Le quotidien La Nación évoque « la fin du rêve » en soulignant la résistance de l’équipe de Lionel Scaloni face à une Espagne dominatrice.
« L’Argentine a résisté jusqu’où elle a pu », titre le journal, mettant en avant la prestation exceptionnelle du gardien Emiliano « Dibu » Martínez, longtemps auteur de plusieurs arrêts décisifs avant le but espagnol inscrit en prolongation.
De son côté, Página 12 remercie la « Scaloneta » pour les émotions offertes au peuple argentin durant ces dernières années.
« Il ne reste que les joies, les souvenirs et, pour un temps, les regrets », écrit le quotidien, qui estime toutefois que « l’Espagne est championne à juste titre » après avoir largement maîtrisé cette finale.
Le site Infobae souligne également les difficultés rencontrées par l’Argentine, confrontée à l’expulsion d’Enzo Fernández et aux blessures de Cristian « Cuti » Romero et Lisandro Martínez, tout en saluant un parcours mondial « remarquable » malgré l’échec en finale.
Même constat pour Clarín, qui reconnaît « la supériorité de l’Espagne » tout en rendant hommage à Emiliano Martínez, considéré comme l’un des principaux artisans de la présence de l’Albiceleste en finale grâce à ses nombreuses interventions décisives.
Les larmes de Messi au cœur des hommages
Au-delà de l’analyse sportive, la plupart des médias argentins ont consacré une large place à l’émotion de Lionel Messi au coup de sifflet final.

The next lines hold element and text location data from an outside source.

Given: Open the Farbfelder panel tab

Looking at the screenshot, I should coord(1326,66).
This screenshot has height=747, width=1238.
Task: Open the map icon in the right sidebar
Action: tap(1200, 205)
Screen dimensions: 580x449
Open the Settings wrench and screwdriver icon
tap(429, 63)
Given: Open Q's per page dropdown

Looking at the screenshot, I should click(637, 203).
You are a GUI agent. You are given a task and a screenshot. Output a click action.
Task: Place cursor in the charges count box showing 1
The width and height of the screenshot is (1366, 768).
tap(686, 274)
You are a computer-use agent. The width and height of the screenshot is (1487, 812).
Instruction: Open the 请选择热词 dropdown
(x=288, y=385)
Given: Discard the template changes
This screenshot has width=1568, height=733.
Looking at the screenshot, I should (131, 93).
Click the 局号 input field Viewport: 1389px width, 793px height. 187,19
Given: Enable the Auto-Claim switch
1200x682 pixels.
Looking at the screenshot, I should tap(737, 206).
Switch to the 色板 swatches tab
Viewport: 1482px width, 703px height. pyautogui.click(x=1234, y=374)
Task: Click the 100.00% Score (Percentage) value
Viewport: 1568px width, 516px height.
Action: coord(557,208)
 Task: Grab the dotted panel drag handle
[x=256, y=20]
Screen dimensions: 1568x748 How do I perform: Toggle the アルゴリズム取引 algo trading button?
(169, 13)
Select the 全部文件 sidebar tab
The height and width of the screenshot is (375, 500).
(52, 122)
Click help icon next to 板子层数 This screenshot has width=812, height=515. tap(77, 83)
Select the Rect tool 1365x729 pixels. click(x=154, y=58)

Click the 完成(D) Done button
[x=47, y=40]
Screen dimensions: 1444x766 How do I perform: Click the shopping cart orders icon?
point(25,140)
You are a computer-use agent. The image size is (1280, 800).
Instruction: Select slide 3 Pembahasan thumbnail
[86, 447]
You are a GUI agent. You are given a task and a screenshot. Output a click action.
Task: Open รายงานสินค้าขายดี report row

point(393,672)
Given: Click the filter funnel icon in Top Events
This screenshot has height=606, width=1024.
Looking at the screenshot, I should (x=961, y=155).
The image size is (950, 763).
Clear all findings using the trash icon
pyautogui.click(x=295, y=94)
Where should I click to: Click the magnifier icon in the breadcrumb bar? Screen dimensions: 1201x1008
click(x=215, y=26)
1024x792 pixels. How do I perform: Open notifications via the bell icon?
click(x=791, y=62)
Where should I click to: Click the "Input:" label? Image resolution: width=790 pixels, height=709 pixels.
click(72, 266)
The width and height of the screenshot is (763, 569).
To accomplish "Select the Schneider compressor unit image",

Après avoir reçu sa médaille de finaliste, le capitaine argentin est apparu très ému en quittant le podium, sous les acclamations des supporters présents au MetLife Stadium.
« Au début, il n’a pas pleuré. Il est resté fort malgré l’amertume de la fin d’un cycle qui aurait pu être triomphal. Mais lorsqu’il est passé devant le trophée et qu’il est descendu de la scène, alors que les tribunes scandaient "Messi ! Messi !", il a fondu en larmes », relate Clarín.
Le quotidien sportif Olé s’est lui aussi attardé sur cette scène, évoquant également l’émotion du sélectionneur Lionel Scaloni, aperçu en larmes après la rencontre, alors que des interrogations entourent déjà son avenir à la tête de la sélection.
Dans un éditorial, Página 12 estime que « la fête est finie », considérant cette finale comme la conclusion d’un cycle exceptionnel pour l’Albiceleste. Malgré la déception, la presse argentine s’accorde à saluer le parcours de son équipe, tout en reconnaissant que l’Espagne a mérité son deuxième sacre mondial au terme d’une compétition maîtrisée de bout en bout.